(Dataset rows)
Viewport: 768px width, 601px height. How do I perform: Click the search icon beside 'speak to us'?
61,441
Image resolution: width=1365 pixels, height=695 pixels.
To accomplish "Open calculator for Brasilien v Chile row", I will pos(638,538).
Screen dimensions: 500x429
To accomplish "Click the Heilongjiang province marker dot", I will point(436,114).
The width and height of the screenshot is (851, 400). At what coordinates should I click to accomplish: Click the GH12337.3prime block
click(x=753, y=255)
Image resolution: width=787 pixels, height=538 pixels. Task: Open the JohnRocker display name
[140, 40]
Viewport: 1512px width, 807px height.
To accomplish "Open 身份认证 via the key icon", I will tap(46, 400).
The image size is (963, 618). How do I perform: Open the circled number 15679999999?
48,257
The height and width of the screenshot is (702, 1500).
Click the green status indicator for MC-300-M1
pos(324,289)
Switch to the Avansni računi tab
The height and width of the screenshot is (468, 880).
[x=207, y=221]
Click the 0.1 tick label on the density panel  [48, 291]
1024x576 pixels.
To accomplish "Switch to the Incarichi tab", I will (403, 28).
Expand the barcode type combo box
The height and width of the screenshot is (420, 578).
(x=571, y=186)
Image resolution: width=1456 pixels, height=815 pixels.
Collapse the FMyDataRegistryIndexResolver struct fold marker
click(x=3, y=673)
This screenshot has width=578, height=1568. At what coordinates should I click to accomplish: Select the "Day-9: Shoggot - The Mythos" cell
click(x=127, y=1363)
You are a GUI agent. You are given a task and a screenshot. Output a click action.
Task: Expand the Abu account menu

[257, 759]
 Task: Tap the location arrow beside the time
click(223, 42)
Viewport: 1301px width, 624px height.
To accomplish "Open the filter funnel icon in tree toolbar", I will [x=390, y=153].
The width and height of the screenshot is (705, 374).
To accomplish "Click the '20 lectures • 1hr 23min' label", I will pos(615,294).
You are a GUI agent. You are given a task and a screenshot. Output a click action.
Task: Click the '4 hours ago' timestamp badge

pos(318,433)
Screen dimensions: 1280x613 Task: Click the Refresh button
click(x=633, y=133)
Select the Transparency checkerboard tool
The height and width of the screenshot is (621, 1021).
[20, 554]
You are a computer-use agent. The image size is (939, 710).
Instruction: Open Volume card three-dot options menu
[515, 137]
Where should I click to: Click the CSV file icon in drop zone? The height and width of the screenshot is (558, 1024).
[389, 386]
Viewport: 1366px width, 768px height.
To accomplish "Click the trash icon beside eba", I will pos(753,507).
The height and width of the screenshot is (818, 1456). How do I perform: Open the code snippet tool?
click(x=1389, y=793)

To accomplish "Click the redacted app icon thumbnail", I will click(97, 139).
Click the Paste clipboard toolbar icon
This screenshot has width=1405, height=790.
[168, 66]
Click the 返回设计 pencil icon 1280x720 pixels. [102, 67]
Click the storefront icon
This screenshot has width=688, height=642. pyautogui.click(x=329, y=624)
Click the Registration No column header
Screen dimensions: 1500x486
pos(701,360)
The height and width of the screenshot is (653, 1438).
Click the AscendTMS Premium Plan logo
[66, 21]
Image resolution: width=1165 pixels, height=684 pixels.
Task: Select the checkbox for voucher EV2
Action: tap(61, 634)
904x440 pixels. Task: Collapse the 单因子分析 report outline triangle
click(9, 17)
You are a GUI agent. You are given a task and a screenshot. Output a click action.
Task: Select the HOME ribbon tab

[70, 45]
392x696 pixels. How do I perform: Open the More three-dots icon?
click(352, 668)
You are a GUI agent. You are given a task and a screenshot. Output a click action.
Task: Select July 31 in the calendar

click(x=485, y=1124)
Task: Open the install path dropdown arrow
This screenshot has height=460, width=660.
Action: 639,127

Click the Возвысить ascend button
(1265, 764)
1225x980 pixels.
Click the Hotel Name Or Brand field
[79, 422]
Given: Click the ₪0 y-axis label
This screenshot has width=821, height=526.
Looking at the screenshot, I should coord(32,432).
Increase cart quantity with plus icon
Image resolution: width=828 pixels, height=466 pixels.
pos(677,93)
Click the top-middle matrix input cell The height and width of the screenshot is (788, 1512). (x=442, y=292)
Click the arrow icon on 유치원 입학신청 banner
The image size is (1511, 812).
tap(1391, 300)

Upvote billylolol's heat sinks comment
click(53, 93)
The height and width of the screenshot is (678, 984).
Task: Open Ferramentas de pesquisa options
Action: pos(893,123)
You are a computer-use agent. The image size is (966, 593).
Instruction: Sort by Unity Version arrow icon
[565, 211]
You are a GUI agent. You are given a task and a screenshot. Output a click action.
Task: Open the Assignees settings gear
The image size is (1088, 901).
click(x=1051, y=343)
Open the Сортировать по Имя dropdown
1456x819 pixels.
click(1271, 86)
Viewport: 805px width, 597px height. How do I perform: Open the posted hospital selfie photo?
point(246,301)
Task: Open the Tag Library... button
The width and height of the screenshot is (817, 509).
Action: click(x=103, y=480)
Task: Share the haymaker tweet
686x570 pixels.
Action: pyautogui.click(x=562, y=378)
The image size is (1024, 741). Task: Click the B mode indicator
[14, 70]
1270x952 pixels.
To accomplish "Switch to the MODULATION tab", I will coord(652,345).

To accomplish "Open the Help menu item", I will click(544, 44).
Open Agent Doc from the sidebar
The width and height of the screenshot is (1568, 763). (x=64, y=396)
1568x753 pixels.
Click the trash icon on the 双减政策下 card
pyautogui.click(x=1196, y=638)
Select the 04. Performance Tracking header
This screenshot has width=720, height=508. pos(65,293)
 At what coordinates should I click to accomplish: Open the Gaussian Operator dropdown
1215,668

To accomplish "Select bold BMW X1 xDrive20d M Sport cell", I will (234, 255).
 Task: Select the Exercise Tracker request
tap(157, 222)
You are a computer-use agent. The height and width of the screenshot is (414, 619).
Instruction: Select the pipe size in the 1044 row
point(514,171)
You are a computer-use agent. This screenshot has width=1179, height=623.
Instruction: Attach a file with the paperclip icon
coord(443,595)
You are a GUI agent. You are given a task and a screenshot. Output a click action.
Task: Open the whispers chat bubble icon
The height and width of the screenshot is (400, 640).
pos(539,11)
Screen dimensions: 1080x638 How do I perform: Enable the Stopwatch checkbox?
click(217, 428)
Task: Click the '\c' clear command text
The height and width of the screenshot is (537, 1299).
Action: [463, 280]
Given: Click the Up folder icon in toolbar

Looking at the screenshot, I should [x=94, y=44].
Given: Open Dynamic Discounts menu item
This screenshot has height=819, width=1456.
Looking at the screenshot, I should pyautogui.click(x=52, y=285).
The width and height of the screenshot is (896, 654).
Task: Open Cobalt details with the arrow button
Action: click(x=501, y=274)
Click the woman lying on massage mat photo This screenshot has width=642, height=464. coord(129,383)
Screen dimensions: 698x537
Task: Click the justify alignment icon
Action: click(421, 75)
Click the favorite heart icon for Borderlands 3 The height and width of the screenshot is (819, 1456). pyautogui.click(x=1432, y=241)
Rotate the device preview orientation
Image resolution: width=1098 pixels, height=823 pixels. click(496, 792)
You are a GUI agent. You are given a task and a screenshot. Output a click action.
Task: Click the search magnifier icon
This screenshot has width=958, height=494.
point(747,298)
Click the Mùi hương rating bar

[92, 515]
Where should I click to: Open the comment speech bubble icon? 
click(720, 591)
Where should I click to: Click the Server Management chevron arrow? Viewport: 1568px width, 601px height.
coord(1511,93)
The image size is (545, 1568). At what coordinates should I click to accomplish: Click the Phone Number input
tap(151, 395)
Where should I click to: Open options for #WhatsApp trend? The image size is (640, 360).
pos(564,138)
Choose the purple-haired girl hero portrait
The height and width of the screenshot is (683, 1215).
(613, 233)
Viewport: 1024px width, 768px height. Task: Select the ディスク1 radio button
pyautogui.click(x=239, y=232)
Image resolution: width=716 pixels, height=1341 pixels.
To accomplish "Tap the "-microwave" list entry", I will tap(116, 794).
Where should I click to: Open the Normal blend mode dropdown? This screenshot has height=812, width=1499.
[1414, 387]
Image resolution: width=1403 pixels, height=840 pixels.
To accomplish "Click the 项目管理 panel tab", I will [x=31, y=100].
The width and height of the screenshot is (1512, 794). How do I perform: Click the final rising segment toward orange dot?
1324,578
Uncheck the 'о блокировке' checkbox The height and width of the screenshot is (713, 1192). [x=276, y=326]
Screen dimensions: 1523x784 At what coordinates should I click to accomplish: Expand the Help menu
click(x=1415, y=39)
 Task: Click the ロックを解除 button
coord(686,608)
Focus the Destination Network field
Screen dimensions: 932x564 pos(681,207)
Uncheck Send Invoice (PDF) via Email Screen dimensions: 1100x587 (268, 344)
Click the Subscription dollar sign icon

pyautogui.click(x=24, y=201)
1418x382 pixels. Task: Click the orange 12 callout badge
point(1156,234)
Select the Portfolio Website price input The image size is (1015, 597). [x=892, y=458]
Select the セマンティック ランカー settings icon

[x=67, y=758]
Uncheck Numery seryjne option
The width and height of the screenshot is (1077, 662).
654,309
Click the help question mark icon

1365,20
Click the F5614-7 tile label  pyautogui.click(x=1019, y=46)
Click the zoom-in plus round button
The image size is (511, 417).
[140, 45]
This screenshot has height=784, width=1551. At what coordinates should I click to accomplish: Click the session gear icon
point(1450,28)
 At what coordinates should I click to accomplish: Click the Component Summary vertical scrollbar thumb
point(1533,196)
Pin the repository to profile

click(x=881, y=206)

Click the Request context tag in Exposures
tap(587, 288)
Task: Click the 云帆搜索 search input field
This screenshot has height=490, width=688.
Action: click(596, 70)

(DIRECTIONS FOR THIS TASK) Can you print out everything from the line containing "Given: Click the ₪0 y-axis label" down to the line containing "coord(443,595)", with both of those lines included?

(COMPLETE OUTPUT)
Given: Click the ₪0 y-axis label
This screenshot has width=821, height=526.
Looking at the screenshot, I should coord(32,432).
Increase cart quantity with plus icon
Image resolution: width=828 pixels, height=466 pixels.
pos(677,93)
Click the top-middle matrix input cell The height and width of the screenshot is (788, 1512). (x=442, y=292)
Click the arrow icon on 유치원 입학신청 banner
The image size is (1511, 812).
tap(1391, 300)

Upvote billylolol's heat sinks comment
click(53, 93)
The height and width of the screenshot is (678, 984).
Task: Open Ferramentas de pesquisa options
Action: pos(893,123)
You are a computer-use agent. The image size is (966, 593).
Instruction: Sort by Unity Version arrow icon
[565, 211]
You are a GUI agent. You are given a task and a screenshot. Output a click action.
Task: Open the Assignees settings gear
The image size is (1088, 901).
click(x=1051, y=343)
Open the Сортировать по Имя dropdown
1456x819 pixels.
click(1271, 86)
Viewport: 805px width, 597px height. How do I perform: Open the posted hospital selfie photo?
point(246,301)
Task: Open the Tag Library... button
The width and height of the screenshot is (817, 509).
Action: click(x=103, y=480)
Task: Share the haymaker tweet
686x570 pixels.
Action: pyautogui.click(x=562, y=378)
The image size is (1024, 741). Task: Click the B mode indicator
[14, 70]
1270x952 pixels.
To accomplish "Switch to the MODULATION tab", I will coord(652,345).

To accomplish "Open the Help menu item", I will click(544, 44).
Open Agent Doc from the sidebar
The width and height of the screenshot is (1568, 763). (x=64, y=396)
1568x753 pixels.
Click the trash icon on the 双减政策下 card
pyautogui.click(x=1196, y=638)
Select the 04. Performance Tracking header
This screenshot has width=720, height=508. pos(65,293)
 At what coordinates should I click to accomplish: Open the Gaussian Operator dropdown
1215,668

To accomplish "Select bold BMW X1 xDrive20d M Sport cell", I will (234, 255).
 Task: Select the Exercise Tracker request
tap(157, 222)
You are a computer-use agent. The height and width of the screenshot is (414, 619).
Instruction: Select the pipe size in the 1044 row
point(514,171)
You are a computer-use agent. This screenshot has width=1179, height=623.
Instruction: Attach a file with the paperclip icon
coord(443,595)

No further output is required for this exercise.